The Superman stories that have always appealed to me the most are the various origin stories that have been told over the years. There is the popular opinion that Superman’s beginnings have been told too many times too often because of the repitition of it, but that repetition is precisely the reason it appeals to me. After all, a new version of the origin story is the chance to read another writer’s interpretation of the character updated for its own time, a series of contemporary variations on the same theme. The idea is that an origin story, in revealing the formation of a character’s outward presentation of themselves, subsequently reveals that character’s true self, the core of their person-hood.

This wasn’t something I began to think about until I developed an eagerness to think more deeply about storytelling – the psychology of its characters, its inspiration in classical mythology and the cultural re-appropriation of it – and that happened during my secondary school years. It’s probably not a coincidence, then, that I found the most interesting parts of Superman’s origin story to be Clark Kent’s Smallville school days.

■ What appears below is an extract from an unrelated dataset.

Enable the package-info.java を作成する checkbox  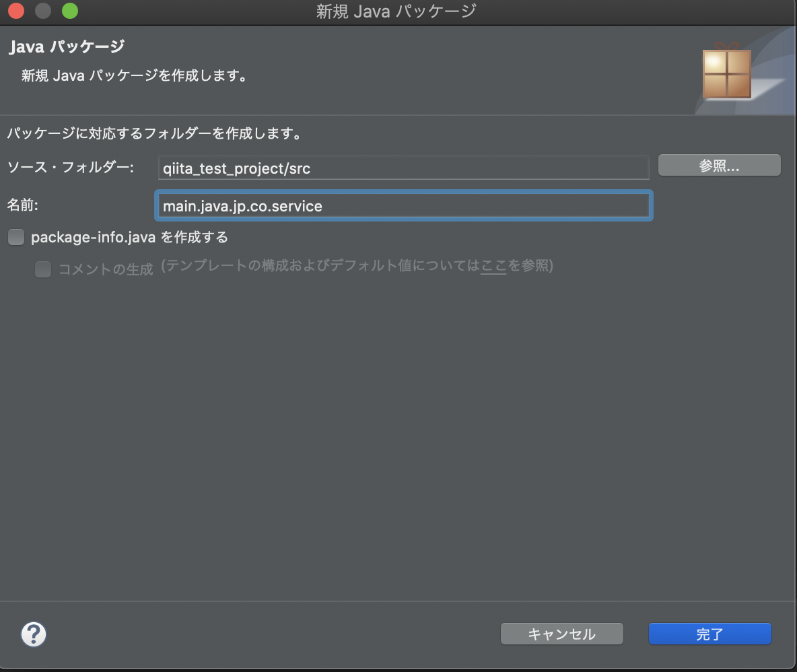point(15,237)
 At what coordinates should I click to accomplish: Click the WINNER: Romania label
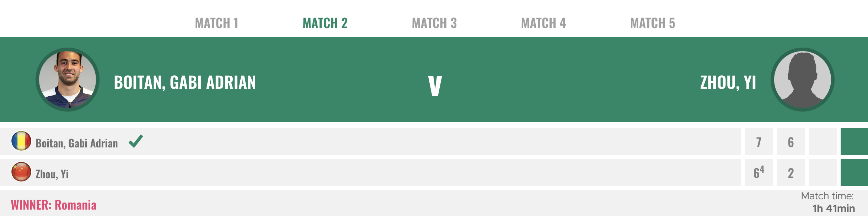pos(54,205)
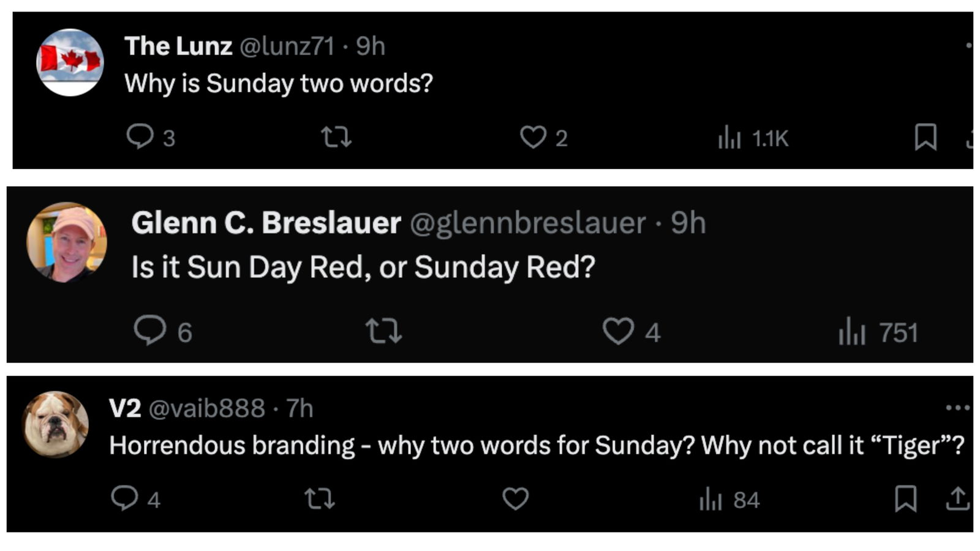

I saw a lot of myself in him and was reassured by the idea that someone like him could become destined for greatness in adulthood. This was when the Smallville TV series was being shown on ITV2 at the same time as it was rerunning The Wonder Years. I was, strangely, anticipating the nostalgia I’d surely come to feel in later years for the life I had at that time.

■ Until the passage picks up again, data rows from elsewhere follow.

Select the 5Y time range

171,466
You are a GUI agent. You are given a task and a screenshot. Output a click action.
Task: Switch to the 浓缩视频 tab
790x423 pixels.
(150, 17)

Some years later, and here I am: a graduate. There’s no way for me to say that I’m not an adult in the proper sense of being an adult. I just am an adult. I am no longer a child in any arguable way. A long time ago, I grew up being told about midlife crises and the impending sense of time running out when one reaches 40 years of age. What no one ever told me is that all of that is already happening by the time you reach your 20s. Maybe not as much, but thinking about being 19 gives me an overwhelming existential dread. The water’s running out and I’m not doing anything. In other words, I think my adolescent obsession with a kid in a comic strip destined to become a superhero ultimately gave me unrealistic expectations for my own life. Turns out, origin stories perpetrate a myth.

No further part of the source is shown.